Hendrick vs. Gibbs
The Daytona 500 is shaping up as a Hendrick Motorsports vs. Joe Gibbs Racing battle.
Three Hendrick Chevrolets — pole sitter Jeff Gordon and Jimmie Johnson and Dale Earnhardt — are in the first two rows. Joe Gibbs Toyotas of Kyle Busch and Carl Edwards are in rows two and three.
“As a group we probably would admit that the four Hendrick cars are the four best cars here,” said Gibbs, who will start alongside Earnhardt, a Budweiser Duels winner. “It’s going to be hard to beat them. You have to have everything go the right way, you have to have the right pushers behind you and make a slingshot move behind them.
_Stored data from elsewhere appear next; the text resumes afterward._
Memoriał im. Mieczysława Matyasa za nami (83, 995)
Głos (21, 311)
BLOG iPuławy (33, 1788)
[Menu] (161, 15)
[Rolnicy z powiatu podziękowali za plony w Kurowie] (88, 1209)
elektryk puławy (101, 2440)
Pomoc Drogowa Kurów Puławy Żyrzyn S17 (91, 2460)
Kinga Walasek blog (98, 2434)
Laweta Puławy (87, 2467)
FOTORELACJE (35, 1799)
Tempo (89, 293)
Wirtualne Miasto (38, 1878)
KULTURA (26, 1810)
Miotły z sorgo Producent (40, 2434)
“You better do it fast enough so they can’t block you. Any runs there we had with the green-white-checkered (in the second Duel won by Johnson) weren’t big enough, and we weren’t able to get enough momentum on the 48 to get by him.”
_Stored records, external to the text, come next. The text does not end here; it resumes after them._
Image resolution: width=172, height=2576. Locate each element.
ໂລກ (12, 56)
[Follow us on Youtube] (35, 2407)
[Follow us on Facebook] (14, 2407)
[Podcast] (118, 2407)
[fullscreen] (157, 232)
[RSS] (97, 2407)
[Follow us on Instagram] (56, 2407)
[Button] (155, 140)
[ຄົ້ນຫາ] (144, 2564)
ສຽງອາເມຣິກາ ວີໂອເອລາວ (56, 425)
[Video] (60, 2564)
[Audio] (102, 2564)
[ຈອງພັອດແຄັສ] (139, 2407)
Phillips nominated for Hall of Fame
Former Missouri short track legend Larry Phillips is one of 20 nominees for the NASCAR Hall of Fame. Phillips, who is deceased, is the only five-time NASCAR weekly series national champion.
Former Sprint Cup champion Alan Kulwicki, driver Mark Martin and crew chief Ray Evernham are among the first-time nominees. The other nominees include: Harry Hyde, Herschel McGriff, Buddy Baker, Red Byron, Richard Childress, Jerry Cook, Ray Fox, Rick Hendrick, Bobby Isaac, Terry Labonte, Raymond Parks, Benny Parsons, Bruton Smith, Mike Stefanik, Curtis Turner and Robert Yates.
Five inductees will be elected by the NASCAR Hall of Fame Voting Panel, which includes a nationwide fan vote on NASCAR.com. Voting Day for the 2016 class will be May 20.
It pays the bills
Landon Cassill was one of several longshots from modestly funded teams who successfully raced their way into the Daytona 500 field.
Just to start in the Daytona 500 will go a long way toward funding a season for single-car teams like Cassill’s and those of Casey Mears, Michael McDowell and Cole Whitt, who raced their way into the field based on qualifying speeds.
A year ago, Cassill, of Cedar Rapids, Iowa, finished 12th in the Daytona 500, and Hillman Racing received $306,850. Even the last-place finisher, Martin Truex Jr., earned $292,311 for one-car Furniture Row Racing.
“Seventy-five percent of our budget is prize money,” said Cassill, 25, whose team lacks the multi-million dollar sponsorships of the big teams. “The way prize money averages out in a regular race, the race on Sunday, it takes us three races to get that.
“When a majority of your team’s budget is off the prize money, there are a lot of things that have already been purchased that just haven’t been paid for yet. The check that’s coming after Sunday’s race is going to pay for that. That’s how it works. It’s hard to dig out of that hole if you don’t make it.”